The project is non-political and not aligned to any shooting organisation. “I don’t want it to have any connotations of sport. This is entirely about management – environmental and social,” Mike says.
The project is also intended to raise more funds for The CFT, of which Mike is proud to be a Patron. He already donates ten per cent of the venison he processes for his online retail business Deerbox, and is encouraging other deer management organisations to do the same.
To get to the next level, where wild venison becomes as ubiquitous in the food chain as chicken or pork, there would have to be a sea change in the way deer are harvested and processed. Currently supermarkets won’t buy it because it doesn’t conform to an abattoir-style quality control process. Deerbox, which Mike set up in one frantic week in 2020 when lockdown suddenly left him with 40 deer carcasses with nowhere to go, has set its stall out to conform to the highest standards, including a 4,000sq ft fully FSA-regulated larder.
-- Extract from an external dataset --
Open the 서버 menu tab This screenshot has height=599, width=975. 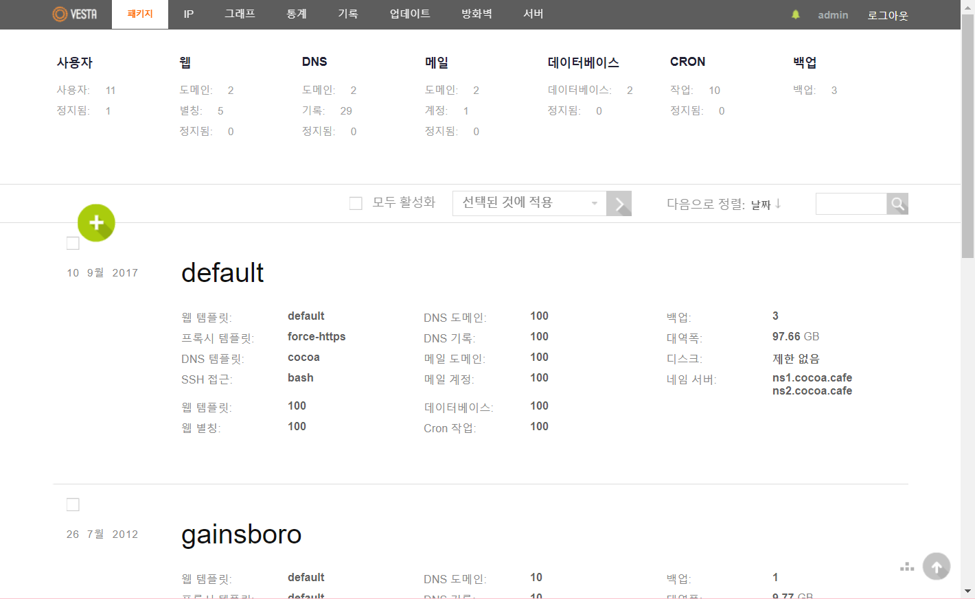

But the rules are so loose that it’s also legal to process deer in an unregulated facility, via local exemption.
“I have no problem with that, but we are unique in imposing our own rigorous standards,” says Mike. “We’re looking to the future. Every carcass is inspected by a government vet and stamped, and we have to follow brutal regimes of temperature testing and record keeping. Really, we’re trying to change the way the deer industry works.”
One of the standards Mike sets is that there will be no lead shot in any of the venison he produces. “We absolutely should move on from lead, but I don’t like the idea of imposing it on people. The move away from it has happened because of a drive by game dealers, and that’s now happening with birds too. As a restaurateur, I don’t want to feed my customers anything with lead in it. It may pass through you harmlessly, but there are a lot of species out there that are very intolerant to it.” As a chef, however, Mike’s also wary of steel shot, which has the potential to break a diner’s tooth if it makes it on to the plate.
Mike’s culinary journey began in France, where he took work washing up in a good restaurant to sustain his passion for climbing in the Alps. It kick-started a fascination with kitchen life. After buying his first pub at 32, he met game dealer Alan Haywood, who taught him about managing deer, and how to shoot, dress and butcher them.
What started as a point of difference quickly became a passion, which Mike has shared through the small screen, initially on shows such as CountryWise and CountryWise Kitchen, and more recently on his own series Farming the Wild for America’s Outdoor Network.
“My attitude to life is if opportunities arise within your sphere of influence and they excite you, go for it,” he says. “I’m not afraid of embracing opportunities. It’s a weird masochistic compulsion owning restaurants. They’re hard work, you don’t make a lot of money, but there is also nothing quite like it.”